Reinforcement Learning, Winter, 2018
In this course, we will present the main ideas to get you started in reinforcement learning. By the end of the course, you should be able to start applying it in practice, and/or follow the latest trends in this born-again field.
We’ll follow roughly the book “Sutton & Barto, Introduction to Reinforcement Learning 2017”, with add-ons from other sources (e.g. research papers).
– Bandit algorithms.
– Markov Decision Problems and Dynamic Programming
– Practice: programming of some bandit algorithms. Bandit algorithms for stock-picking.

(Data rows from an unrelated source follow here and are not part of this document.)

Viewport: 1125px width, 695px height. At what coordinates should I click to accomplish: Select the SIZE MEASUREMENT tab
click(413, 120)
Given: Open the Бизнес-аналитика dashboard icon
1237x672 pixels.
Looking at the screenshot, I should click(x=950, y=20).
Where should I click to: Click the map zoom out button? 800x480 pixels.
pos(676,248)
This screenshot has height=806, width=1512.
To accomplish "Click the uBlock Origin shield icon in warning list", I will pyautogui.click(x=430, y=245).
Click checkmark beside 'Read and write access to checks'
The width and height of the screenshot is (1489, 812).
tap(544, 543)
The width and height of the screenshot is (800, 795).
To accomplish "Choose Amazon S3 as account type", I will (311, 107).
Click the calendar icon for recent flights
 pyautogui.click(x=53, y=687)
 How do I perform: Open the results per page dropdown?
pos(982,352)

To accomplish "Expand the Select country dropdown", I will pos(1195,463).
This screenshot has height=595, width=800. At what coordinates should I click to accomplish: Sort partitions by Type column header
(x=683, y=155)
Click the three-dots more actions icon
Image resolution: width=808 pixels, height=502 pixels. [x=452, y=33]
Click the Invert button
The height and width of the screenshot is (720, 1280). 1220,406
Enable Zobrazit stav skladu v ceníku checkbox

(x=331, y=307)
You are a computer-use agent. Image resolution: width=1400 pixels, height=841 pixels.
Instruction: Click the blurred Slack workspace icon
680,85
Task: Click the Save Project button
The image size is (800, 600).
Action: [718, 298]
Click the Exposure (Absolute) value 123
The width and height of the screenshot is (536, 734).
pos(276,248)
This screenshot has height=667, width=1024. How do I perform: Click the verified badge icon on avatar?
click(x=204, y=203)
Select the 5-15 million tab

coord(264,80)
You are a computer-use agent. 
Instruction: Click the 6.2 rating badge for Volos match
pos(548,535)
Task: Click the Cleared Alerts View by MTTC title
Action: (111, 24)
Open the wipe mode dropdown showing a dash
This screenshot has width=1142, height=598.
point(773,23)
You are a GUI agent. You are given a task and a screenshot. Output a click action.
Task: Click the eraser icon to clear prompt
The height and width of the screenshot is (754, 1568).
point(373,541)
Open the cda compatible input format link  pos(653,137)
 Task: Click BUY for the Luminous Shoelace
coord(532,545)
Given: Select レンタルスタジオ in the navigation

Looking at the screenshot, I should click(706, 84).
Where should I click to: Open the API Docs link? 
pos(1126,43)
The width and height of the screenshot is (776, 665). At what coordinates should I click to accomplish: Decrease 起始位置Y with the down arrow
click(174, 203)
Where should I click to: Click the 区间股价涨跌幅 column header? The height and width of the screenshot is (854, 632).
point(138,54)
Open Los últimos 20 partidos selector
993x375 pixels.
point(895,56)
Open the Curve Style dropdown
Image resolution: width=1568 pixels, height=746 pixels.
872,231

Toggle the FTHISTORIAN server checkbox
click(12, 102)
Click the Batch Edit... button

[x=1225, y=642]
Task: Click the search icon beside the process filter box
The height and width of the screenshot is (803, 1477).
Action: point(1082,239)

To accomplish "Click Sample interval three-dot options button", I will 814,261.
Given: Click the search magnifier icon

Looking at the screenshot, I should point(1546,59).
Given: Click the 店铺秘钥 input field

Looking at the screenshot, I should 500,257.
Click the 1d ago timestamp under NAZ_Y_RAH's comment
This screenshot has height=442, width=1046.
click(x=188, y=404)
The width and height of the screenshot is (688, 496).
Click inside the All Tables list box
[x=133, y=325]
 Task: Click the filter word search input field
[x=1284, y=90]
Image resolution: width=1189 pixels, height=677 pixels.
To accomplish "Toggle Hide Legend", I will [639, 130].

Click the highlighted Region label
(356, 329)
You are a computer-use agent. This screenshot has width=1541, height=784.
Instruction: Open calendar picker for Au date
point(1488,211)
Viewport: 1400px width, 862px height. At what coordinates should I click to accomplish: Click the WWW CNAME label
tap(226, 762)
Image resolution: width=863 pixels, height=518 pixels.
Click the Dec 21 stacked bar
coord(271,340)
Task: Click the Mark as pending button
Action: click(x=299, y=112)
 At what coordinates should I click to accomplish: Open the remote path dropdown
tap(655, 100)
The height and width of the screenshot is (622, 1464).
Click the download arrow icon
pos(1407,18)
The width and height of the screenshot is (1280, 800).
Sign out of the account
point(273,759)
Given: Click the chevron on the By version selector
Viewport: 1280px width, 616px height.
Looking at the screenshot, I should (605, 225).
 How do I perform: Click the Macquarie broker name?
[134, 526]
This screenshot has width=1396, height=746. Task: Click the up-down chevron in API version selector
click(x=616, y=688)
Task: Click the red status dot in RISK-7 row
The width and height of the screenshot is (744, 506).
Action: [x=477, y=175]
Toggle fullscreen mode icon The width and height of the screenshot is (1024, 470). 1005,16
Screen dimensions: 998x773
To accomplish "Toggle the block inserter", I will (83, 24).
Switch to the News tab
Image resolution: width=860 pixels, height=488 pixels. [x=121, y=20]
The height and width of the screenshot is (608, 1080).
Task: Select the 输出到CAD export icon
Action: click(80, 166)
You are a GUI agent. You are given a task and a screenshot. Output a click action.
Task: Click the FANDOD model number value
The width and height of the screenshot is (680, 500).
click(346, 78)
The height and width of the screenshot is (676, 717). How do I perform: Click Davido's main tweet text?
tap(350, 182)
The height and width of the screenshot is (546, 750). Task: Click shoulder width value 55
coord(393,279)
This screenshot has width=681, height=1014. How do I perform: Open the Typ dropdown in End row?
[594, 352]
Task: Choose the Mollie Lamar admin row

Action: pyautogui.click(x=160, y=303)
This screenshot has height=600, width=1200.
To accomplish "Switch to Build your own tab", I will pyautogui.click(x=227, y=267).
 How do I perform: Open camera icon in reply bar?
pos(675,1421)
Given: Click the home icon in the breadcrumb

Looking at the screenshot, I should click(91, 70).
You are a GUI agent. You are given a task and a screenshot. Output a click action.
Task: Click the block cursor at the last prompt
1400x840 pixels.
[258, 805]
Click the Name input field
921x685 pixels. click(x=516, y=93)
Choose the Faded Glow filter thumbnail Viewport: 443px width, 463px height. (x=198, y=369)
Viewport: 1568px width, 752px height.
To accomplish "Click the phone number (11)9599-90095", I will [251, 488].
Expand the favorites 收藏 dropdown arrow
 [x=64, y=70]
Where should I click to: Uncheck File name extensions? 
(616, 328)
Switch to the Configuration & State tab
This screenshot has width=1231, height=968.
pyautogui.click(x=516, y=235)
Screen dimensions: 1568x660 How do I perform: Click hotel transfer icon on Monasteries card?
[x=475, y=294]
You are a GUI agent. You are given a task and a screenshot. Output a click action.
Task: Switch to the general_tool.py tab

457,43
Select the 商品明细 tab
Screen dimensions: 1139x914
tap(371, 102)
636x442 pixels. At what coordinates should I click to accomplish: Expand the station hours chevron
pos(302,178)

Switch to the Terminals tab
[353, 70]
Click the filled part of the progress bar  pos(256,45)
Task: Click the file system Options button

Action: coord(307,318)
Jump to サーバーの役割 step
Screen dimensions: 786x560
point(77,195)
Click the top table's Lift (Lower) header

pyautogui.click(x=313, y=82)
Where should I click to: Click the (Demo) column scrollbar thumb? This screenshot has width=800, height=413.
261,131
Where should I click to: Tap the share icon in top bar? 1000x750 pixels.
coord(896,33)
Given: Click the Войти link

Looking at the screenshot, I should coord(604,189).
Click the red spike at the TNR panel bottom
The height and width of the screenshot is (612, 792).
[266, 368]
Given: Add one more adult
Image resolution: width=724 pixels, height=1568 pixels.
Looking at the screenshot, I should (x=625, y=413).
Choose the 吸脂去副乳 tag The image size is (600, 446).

– Tabular methods (Montecarlo and Temporal Difference).
– Practice: implement some of these methods in OpenAI Gym.
– On-policy prediction and control with function approximation. Deep Reinforcement. Learning.
– Practice: OpenAI Gym (CartPole).
– Policy Optimization / Policy gradients.
– Practice: OpenAI Gym (Pong).
– Two-player games. Evolutionary games.
– Practice: Counterfactual Regret minimization. Evolutionary game theory.
– Learning through self-play
Python, Statistics, Machine Learning basics, Neural Networks (good to know).
PhD. Juan Pablo Maldonado Lopez
Pablo Maldonado is an applied mathematician, data scientist consultant, and lecturer at the Czech Technical University in Prague. He has collaborated with global organizations and small companies alike, and is a regular invited speaker in academic conferences in both sides of the Atlantic. His professional interests are around strategic decision making under uncertainty, both in theory and applicaionts.